Dataset items
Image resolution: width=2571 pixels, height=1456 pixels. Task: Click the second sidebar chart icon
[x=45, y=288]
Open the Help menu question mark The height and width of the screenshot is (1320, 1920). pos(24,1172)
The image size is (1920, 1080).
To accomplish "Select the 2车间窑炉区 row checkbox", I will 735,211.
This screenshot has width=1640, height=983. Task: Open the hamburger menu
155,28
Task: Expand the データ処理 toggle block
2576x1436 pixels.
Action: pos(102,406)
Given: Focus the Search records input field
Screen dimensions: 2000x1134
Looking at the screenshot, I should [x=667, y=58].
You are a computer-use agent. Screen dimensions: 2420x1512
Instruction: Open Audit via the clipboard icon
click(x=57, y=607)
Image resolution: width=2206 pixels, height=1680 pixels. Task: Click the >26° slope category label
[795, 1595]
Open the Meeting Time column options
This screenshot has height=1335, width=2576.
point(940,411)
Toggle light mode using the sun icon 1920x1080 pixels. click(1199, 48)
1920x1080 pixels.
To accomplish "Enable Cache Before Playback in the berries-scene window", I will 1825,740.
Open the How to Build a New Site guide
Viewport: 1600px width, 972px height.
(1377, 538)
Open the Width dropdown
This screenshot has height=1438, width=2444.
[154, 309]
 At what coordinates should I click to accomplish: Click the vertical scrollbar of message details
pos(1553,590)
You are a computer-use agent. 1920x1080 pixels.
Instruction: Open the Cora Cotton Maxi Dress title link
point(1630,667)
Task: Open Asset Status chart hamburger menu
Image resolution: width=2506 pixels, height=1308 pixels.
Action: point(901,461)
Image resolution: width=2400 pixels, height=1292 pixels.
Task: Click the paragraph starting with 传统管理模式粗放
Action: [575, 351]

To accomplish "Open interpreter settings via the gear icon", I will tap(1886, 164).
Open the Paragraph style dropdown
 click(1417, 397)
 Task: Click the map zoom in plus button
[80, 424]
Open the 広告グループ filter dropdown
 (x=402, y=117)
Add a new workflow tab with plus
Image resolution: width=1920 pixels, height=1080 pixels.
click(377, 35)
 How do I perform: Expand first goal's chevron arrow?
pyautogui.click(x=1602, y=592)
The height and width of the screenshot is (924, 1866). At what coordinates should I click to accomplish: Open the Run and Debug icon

What this task involves: Please copy out the preceding data in full, exactly as written.

Task answer:
Image resolution: width=2571 pixels, height=1456 pixels. Task: Click the second sidebar chart icon
[x=45, y=288]
Open the Help menu question mark The height and width of the screenshot is (1320, 1920). pos(24,1172)
The image size is (1920, 1080).
To accomplish "Select the 2车间窑炉区 row checkbox", I will 735,211.
This screenshot has width=1640, height=983. Task: Open the hamburger menu
155,28
Task: Expand the データ処理 toggle block
2576x1436 pixels.
Action: pos(102,406)
Given: Focus the Search records input field
Screen dimensions: 2000x1134
Looking at the screenshot, I should [x=667, y=58].
You are a computer-use agent. Screen dimensions: 2420x1512
Instruction: Open Audit via the clipboard icon
click(x=57, y=607)
Image resolution: width=2206 pixels, height=1680 pixels. Task: Click the >26° slope category label
[795, 1595]
Open the Meeting Time column options
This screenshot has height=1335, width=2576.
point(940,411)
Toggle light mode using the sun icon 1920x1080 pixels. click(1199, 48)
1920x1080 pixels.
To accomplish "Enable Cache Before Playback in the berries-scene window", I will 1825,740.
Open the How to Build a New Site guide
Viewport: 1600px width, 972px height.
(1377, 538)
Open the Width dropdown
This screenshot has height=1438, width=2444.
[154, 309]
 At what coordinates should I click to accomplish: Click the vertical scrollbar of message details
pos(1553,590)
You are a computer-use agent. 1920x1080 pixels.
Instruction: Open the Cora Cotton Maxi Dress title link
point(1630,667)
Task: Open Asset Status chart hamburger menu
Image resolution: width=2506 pixels, height=1308 pixels.
Action: point(901,461)
Image resolution: width=2400 pixels, height=1292 pixels.
Task: Click the paragraph starting with 传统管理模式粗放
Action: [575, 351]

To accomplish "Open interpreter settings via the gear icon", I will tap(1886, 164).
Open the Paragraph style dropdown
 click(1417, 397)
 Task: Click the map zoom in plus button
[80, 424]
Open the 広告グループ filter dropdown
 (x=402, y=117)
Add a new workflow tab with plus
Image resolution: width=1920 pixels, height=1080 pixels.
click(377, 35)
 How do I perform: Expand first goal's chevron arrow?
pyautogui.click(x=1602, y=592)
The height and width of the screenshot is (924, 1866). At what coordinates should I click to accomplish: Open the Run and Debug icon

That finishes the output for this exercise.